Slow Invariant Manifolds of Singularly Perturbed Systems via Physics-Informed Machine Learning

TL;DR

This paper introduces a physics-informed machine learning method using neural networks to efficiently approximate slow invariant manifolds in singularly perturbed systems, enabling accurate reduced order models regardless of perturbation size.

Contribution

The paper develops a novel PIML approach employing neural networks to solve invariance equations for SIMs, outperforming traditional methods in accuracy and robustness.

Findings

Achieves high-accuracy SIM approximations comparable or superior to traditional methods.

Method remains effective regardless of the magnitude of the perturbation parameter.

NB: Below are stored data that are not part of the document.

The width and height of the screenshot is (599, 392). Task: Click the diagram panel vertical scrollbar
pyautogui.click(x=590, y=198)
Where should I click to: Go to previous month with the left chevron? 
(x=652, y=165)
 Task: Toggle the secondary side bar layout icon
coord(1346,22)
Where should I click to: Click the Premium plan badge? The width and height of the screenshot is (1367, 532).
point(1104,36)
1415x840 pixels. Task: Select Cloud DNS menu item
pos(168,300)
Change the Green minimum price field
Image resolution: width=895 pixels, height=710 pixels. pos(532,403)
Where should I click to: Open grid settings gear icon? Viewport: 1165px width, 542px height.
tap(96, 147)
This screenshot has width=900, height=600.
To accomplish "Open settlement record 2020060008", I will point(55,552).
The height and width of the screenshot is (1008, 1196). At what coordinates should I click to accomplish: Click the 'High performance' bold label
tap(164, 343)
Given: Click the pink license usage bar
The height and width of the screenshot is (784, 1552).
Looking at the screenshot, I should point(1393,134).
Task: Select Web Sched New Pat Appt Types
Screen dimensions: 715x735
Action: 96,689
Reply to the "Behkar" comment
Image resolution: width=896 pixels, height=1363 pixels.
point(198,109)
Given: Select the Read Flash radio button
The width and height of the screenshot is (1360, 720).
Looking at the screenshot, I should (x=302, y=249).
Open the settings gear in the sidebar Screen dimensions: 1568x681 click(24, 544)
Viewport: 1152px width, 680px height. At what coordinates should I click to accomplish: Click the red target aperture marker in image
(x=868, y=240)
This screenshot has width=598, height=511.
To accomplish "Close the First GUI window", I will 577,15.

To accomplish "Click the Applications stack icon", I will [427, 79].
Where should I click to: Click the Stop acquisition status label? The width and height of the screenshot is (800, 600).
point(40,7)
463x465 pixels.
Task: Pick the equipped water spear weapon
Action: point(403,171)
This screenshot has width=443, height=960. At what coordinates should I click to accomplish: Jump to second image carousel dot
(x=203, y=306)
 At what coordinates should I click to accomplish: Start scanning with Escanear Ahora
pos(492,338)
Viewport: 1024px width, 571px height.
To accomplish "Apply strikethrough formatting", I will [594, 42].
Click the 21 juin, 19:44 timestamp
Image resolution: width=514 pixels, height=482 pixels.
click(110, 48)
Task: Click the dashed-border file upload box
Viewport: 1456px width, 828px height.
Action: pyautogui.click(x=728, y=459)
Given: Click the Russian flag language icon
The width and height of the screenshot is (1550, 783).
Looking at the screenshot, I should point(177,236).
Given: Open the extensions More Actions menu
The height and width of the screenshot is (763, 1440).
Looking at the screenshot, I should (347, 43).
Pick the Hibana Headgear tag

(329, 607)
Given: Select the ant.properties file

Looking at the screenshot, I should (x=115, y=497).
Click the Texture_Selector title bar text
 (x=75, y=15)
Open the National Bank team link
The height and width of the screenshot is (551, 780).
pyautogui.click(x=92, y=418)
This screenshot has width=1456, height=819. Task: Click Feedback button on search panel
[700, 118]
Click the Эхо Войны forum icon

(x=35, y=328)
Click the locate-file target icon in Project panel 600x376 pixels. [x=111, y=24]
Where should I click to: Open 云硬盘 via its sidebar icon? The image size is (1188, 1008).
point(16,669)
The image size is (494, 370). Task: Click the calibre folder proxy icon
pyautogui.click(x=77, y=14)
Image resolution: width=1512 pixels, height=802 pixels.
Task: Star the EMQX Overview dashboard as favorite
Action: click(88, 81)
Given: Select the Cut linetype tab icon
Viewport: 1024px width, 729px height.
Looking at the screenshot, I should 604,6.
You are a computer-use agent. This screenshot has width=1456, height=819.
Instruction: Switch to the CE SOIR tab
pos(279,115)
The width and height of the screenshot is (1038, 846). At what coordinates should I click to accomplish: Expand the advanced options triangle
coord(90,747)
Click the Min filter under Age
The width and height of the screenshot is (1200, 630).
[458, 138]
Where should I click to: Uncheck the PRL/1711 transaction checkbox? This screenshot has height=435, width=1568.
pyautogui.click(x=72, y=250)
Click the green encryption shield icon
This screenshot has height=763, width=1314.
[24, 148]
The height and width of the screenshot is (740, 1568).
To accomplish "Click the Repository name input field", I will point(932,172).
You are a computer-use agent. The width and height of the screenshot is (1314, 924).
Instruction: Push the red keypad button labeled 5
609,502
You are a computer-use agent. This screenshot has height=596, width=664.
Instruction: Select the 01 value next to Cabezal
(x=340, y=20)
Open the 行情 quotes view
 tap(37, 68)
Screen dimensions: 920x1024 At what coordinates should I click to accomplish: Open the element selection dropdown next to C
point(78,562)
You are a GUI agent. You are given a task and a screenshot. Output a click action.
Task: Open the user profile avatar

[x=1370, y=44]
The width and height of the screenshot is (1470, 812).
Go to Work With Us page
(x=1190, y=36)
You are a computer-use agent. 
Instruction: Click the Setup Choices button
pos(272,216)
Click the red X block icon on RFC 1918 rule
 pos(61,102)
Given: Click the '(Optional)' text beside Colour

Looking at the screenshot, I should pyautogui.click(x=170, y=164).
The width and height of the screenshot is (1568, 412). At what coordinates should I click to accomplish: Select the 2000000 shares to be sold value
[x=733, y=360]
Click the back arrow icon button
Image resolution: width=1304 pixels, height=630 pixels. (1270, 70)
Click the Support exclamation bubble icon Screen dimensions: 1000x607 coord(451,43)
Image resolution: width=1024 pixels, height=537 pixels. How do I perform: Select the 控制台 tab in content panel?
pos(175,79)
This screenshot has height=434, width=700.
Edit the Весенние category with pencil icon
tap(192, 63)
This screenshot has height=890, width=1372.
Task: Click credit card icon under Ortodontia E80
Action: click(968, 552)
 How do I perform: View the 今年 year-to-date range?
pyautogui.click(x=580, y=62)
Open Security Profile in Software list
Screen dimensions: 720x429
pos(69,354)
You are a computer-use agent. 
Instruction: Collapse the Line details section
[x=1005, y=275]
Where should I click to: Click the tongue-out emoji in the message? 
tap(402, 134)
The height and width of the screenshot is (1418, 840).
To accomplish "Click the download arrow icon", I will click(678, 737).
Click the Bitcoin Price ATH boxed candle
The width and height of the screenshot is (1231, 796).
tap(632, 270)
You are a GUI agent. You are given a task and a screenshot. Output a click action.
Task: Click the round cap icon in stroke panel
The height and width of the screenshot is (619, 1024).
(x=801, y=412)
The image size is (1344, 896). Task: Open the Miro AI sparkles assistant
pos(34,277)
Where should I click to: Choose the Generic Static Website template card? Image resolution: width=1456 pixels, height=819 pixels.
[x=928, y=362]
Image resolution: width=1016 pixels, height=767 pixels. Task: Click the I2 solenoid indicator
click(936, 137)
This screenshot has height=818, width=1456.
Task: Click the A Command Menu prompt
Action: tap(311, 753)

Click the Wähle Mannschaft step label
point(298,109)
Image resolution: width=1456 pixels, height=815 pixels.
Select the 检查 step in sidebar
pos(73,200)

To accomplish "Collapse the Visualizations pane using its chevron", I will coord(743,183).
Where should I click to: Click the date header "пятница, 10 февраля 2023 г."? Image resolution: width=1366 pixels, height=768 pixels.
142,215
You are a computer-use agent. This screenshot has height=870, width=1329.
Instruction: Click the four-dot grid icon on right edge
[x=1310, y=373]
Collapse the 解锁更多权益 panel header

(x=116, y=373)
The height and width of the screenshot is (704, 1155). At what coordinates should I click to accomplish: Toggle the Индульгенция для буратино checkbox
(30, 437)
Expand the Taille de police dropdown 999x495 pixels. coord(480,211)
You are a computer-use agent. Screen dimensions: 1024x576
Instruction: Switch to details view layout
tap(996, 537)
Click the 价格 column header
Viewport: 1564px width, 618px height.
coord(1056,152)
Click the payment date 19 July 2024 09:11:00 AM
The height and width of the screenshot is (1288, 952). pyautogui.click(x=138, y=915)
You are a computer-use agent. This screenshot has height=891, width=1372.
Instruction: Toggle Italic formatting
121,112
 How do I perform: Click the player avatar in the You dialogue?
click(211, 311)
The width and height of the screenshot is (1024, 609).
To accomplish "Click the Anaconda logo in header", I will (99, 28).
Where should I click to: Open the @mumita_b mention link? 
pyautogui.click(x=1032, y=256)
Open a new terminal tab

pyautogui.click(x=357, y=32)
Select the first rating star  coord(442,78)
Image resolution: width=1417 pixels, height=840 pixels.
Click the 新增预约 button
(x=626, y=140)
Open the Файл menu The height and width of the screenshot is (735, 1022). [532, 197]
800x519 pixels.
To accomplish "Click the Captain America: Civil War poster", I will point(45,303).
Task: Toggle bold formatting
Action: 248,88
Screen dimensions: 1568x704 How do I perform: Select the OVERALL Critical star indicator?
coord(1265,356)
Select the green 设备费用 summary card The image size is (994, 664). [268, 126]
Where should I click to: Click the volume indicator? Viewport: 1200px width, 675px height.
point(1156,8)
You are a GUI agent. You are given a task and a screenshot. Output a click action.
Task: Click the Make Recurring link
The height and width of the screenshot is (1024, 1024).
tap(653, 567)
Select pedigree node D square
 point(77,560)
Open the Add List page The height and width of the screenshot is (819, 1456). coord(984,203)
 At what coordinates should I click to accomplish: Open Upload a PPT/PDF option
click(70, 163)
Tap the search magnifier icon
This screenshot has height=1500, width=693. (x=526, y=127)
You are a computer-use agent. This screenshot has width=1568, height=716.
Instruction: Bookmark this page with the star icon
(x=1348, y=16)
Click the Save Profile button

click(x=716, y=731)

Provides insights into computational costs of different derivative approximation techniques.

Abstract

We present a physics-informed machine-learning (PIML) approach for the approximation of slow invariant manifolds (SIMs) of singularly perturbed systems, providing functionals in an explicit form that facilitate the construction and numerical integration of reduced order models (ROMs). The proposed scheme solves a partial differential equation corresponding to the invariance equation (IE) within the Geometric Singular Perturbation Theory (GSPT) framework. For the solution of the IE, we used two neural network structures, namely feedforward neural networks (FNNs), and random projection neural networks (RPNNs), with symbolic differentiation for the computation of the gradients required for the learning process. The efficiency of our PIML method is assessed via three benchmark problems, namely the Michaelis-Menten, the target mediated drug disposition reaction mechanism, and the 3D Sel'kov model. We show that the proposed PIML scheme provides approximations, of equivalent or even higher accuracy, than those provided by other traditional GSPT-based methods, and importantly, for any practical purposes, it is not affected by the magnitude of the perturbation parameter. This is of particular importance, as there are many systems for which the gap between the fast and slow timescales is not that big, but still ROMs can be constructed. A comparison of the computational costs between symbolic, automatic and numerical approximation of the required derivatives in the learning process is also provided.